I had no choice but to appear in person. The letter I received from the state Motor Vehicle Commission contained a number of “skip the trip” urgings but they were countermanded by a contradictory warning superimposed on the renewal form: If you want your license, you had to do this thing live.

I went to the Springfield office of the Motor Vehicle Commission. In the past, I would go to the office in Elizabeth, where I live, but Gov. Chris Christie–remember him?–closed it because Chris Bollwage, Elizabeth’s mayor, refused to endorse Christie’s reelection.

But Christie did give MVC patronage jobs to Democrats in Elizabeth and elsewhere who did endorse his campaign. New Jersey’s brand of fairness.

The Springfield office is located across the street from a town lot that charges a dollar an hour for parking. Buy several hours worth of parking because, however long you estimate it will take to complete the simplest MVC transaction, know it will take a lot longer than an hour. Use your credit card to give the town a generous contribution. It’s  cheaper than the overtime parking fine.

When you enter the MVC office, you see a table on the left marked “Reception” and another on the right  marked “ID Check.” It’s not at all clear to which you should go. The answer is “Reception” and you should go there anyway because the clerk there is not rude. She is  vaguely amused that you, like everyone else who has walked in that day,  don’t know where to go.

Data for processing:
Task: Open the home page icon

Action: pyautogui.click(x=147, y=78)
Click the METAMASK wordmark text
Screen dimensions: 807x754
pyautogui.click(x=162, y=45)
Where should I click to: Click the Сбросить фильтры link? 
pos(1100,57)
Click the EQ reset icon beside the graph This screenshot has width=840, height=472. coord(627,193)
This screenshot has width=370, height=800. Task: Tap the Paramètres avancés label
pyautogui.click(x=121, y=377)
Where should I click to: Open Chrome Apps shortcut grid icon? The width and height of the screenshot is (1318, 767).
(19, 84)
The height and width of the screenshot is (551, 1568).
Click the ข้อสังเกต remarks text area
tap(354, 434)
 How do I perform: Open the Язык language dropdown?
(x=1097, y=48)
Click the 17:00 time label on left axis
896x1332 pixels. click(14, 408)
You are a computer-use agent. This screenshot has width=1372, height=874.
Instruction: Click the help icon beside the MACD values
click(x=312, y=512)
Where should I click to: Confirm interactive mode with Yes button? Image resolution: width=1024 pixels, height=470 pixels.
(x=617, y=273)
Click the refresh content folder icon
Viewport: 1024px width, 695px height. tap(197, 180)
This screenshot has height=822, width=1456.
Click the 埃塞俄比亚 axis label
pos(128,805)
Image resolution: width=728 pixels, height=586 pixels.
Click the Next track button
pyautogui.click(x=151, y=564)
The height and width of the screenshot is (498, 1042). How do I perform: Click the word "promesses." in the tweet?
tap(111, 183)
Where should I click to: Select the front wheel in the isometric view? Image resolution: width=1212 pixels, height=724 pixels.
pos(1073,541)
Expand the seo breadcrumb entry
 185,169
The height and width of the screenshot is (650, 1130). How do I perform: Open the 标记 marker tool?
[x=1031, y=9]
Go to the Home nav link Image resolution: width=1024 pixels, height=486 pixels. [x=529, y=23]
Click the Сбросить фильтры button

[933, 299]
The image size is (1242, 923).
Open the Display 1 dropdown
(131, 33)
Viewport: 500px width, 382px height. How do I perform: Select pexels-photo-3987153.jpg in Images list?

Directions:
a - Write out the passage about renewing a license at the Springfield Motor Vehicle Commission office exactly, in full.
b - Give again, word for word, the stretch of the records from the line containing "Where should I click to: Confirm" through the end of the records, and nothing else.

Results of the exercise:
a -
I had no choice but to appear in person. The letter I received from the state Motor Vehicle Commission contained a number of “skip the trip” urgings but they were countermanded by a contradictory warning superimposed on the renewal form: If you want your license, you had to do this thing live.

I went to the Springfield office of the Motor Vehicle Commission. In the past, I would go to the office in Elizabeth, where I live, but Gov. Chris Christie–remember him?–closed it because Chris Bollwage, Elizabeth’s mayor, refused to endorse Christie’s reelection.

But Christie did give MVC patronage jobs to Democrats in Elizabeth and elsewhere who did endorse his campaign. New Jersey’s brand of fairness.

The Springfield office is located across the street from a town lot that charges a dollar an hour for parking. Buy several hours worth of parking because, however long you estimate it will take to complete the simplest MVC transaction, know it will take a lot longer than an hour. Use your credit card to give the town a generous contribution. It’s  cheaper than the overtime parking fine.

When you enter the MVC office, you see a table on the left marked “Reception” and another on the right  marked “ID Check.” It’s not at all clear to which you should go. The answer is “Reception” and you should go there anyway because the clerk there is not rude. She is  vaguely amused that you, like everyone else who has walked in that day,  don’t know where to go.

b -
Where should I click to: Confirm interactive mode with Yes button? Image resolution: width=1024 pixels, height=470 pixels.
(x=617, y=273)
Click the refresh content folder icon
Viewport: 1024px width, 695px height. tap(197, 180)
This screenshot has height=822, width=1456.
Click the 埃塞俄比亚 axis label
pos(128,805)
Image resolution: width=728 pixels, height=586 pixels.
Click the Next track button
pyautogui.click(x=151, y=564)
The height and width of the screenshot is (498, 1042). How do I perform: Click the word "promesses." in the tweet?
tap(111, 183)
Where should I click to: Select the front wheel in the isometric view? Image resolution: width=1212 pixels, height=724 pixels.
pos(1073,541)
Expand the seo breadcrumb entry
 185,169
The height and width of the screenshot is (650, 1130). How do I perform: Open the 标记 marker tool?
[x=1031, y=9]
Go to the Home nav link Image resolution: width=1024 pixels, height=486 pixels. [x=529, y=23]
Click the Сбросить фильтры button

[933, 299]
The image size is (1242, 923).
Open the Display 1 dropdown
(131, 33)
Viewport: 500px width, 382px height. How do I perform: Select pexels-photo-3987153.jpg in Images list?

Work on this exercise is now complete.